Weak casting and sloppy dialogue make for a wasted opportunity for the usually heavy-handed director to comment on the drug trade.
Oliver Stone misses the message in Savages
Director: Oliver Stone
Starring: Taylor Kitsch, Aaron Johnson, Benicio del Toro, Salma Hayek, Blake Lively, John Travolta
Given his vocal disdain for America's foreign and domestic agendas since the Second World War, Oliver Stone does not enter the narco cartel wars debate with the confidence one might expect.
Although typically loud, brash and flat-footed, the Oscar-winning filmmaker oddly opts for hokey romance over stinging critique. Steering relatively clear of the brutal, violent gangland that lies just minutes south of that infamous border, the Mexico in Savages - largely glimpsed on computer screen - feels too removed to be real.
There is a point to Stone's logic. The Vietnam veteran, who so brilliantly seared that war's harsh realities into the public consciousness via Platoon and Born on the Fourth of July, claims to be drawing a clear line between US-generated conflicts overseas and the new levels of brutality they inspire. In addition, the Mexican cartels now play out the horrific nature of their crimes online for all to see, leaving them unanswerable to anyone. Yet with US and British banks now being named and shamed for funnelling cartel funds, some are clearly keen for this to continue unaffected.
With such weighty issues to hand, this colourful but clumsy stab at adapting Don Winslow's novel buckles as it struggles to find its tone. The two California dope-growing dealers - a gung-ho ex-marine (Taylor Kitsch) and his eco-minded offsider (a miscast Aaron Johnson) - are more consumed by a shared girlfriend, O (Blake Lively), than they are by the cartel's unwelcome demands to share or be squashed. O's capture by the cartel's old-fashioned don, Elena (Salma Hayek), does wake them up, but it doesn't shake the uneasy feeling that what resembles a telemovie should, in fact, be passing comment.
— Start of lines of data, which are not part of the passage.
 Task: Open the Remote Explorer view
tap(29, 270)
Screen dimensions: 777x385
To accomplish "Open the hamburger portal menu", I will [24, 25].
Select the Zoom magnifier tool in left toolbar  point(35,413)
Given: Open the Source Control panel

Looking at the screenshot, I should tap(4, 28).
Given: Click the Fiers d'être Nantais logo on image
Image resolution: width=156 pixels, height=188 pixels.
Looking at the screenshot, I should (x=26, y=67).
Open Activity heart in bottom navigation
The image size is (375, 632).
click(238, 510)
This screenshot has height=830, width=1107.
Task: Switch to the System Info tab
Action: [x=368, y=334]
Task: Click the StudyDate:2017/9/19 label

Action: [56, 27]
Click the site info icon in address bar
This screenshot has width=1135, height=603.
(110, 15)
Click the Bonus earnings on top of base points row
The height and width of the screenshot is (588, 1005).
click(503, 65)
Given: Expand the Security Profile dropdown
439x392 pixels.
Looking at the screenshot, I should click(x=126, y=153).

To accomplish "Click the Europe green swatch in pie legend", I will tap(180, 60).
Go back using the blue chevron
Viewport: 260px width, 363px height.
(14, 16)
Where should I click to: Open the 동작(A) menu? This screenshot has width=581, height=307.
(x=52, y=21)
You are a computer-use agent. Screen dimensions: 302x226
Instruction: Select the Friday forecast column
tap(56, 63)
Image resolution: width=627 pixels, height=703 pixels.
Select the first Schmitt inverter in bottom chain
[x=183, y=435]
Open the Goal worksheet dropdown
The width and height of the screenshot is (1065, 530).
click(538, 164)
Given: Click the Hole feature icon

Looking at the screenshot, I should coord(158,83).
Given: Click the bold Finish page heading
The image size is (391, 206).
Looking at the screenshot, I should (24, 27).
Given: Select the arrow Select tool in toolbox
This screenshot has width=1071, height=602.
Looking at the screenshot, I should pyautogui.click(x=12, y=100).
This is an Oliver Stone picture, after all.
More convincing, to a point, are Benicio del Toro as Elena's insipid right-hand man, Lado, and John Travolta (sans hair piece) as the corrupt DEA figure batting for both camps - but even they can only go so far.
Blake Lively's misplaced voice-over only serves to make matters worse, with Stone's intended point instantly lost in a frothy haze of forgettable dialogue. It's a wasted opportunity from a once-great filmmaker who appears to have briefly dropped the ball again.